Optimal DLT-based Solutions for the Perspective-n-Point
Sébastien Henry, John A. Christian
TL;DR
The paper introduces an optimal normalized DLT (oDLT) for the Perspective-n-Point problem by analytically weighting the DLT residuals to form a maximum-likelihood estimator. A two-shot approach uses an initial guess to compute weights, enabling a linear solution that preserves SE(3) optimality via a weighted Procrustes step and optionally refines translation with LOST. Across synthetic and real datasets, oDLT achieves near-Gauss-Newton performance with substantially lower computational cost, often matching or surpassing non-iterative and some iterative methods.

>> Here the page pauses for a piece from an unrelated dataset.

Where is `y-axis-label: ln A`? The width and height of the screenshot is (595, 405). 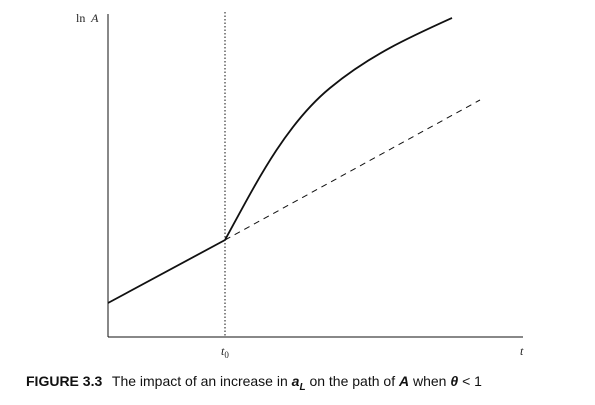
y-axis-label: ln A is located at coordinates (88, 18).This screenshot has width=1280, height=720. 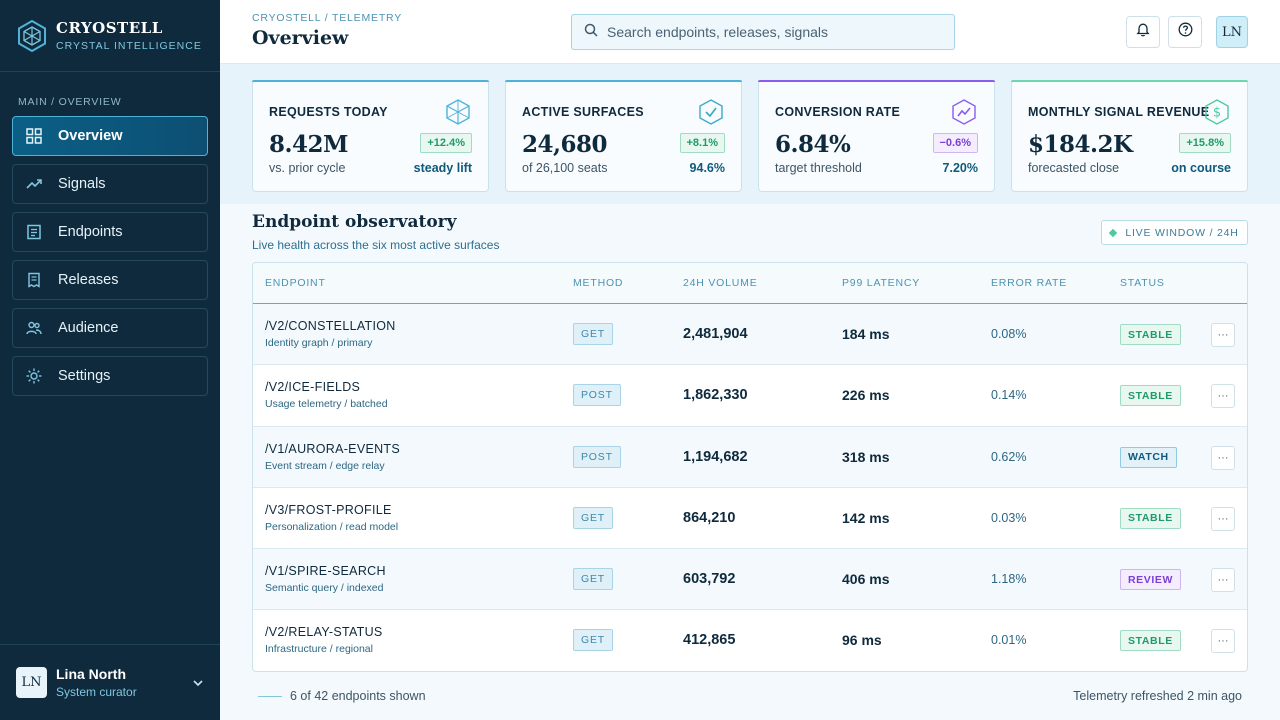 What do you see at coordinates (866, 580) in the screenshot?
I see `latency-value: 406 ms` at bounding box center [866, 580].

The approach remains versatile for calibrated and uncalibrated camera scenarios and is released in open source for broad use.
Abstract
We propose a modified normalized direct linear transform (DLT) algorithm for solving the perspective-n-point (PnP) problem with much better behavior than the conventional DLT. The modification consists of analytically weighting the different measurements in the linear system with a negligible increase in computational load. Our approach exhibits clear improvements -- in both performance and runtime -- when compared to popular methods such as EPnP, CPnP, RPnP, and OPnP. Our new non-iterative solution approaches that of the true optimal found via Gauss-Newton optimization, but at a fraction of the computational cost. Our optimal DLT (oDLT) implementation, as well as the experiments, are released in open source.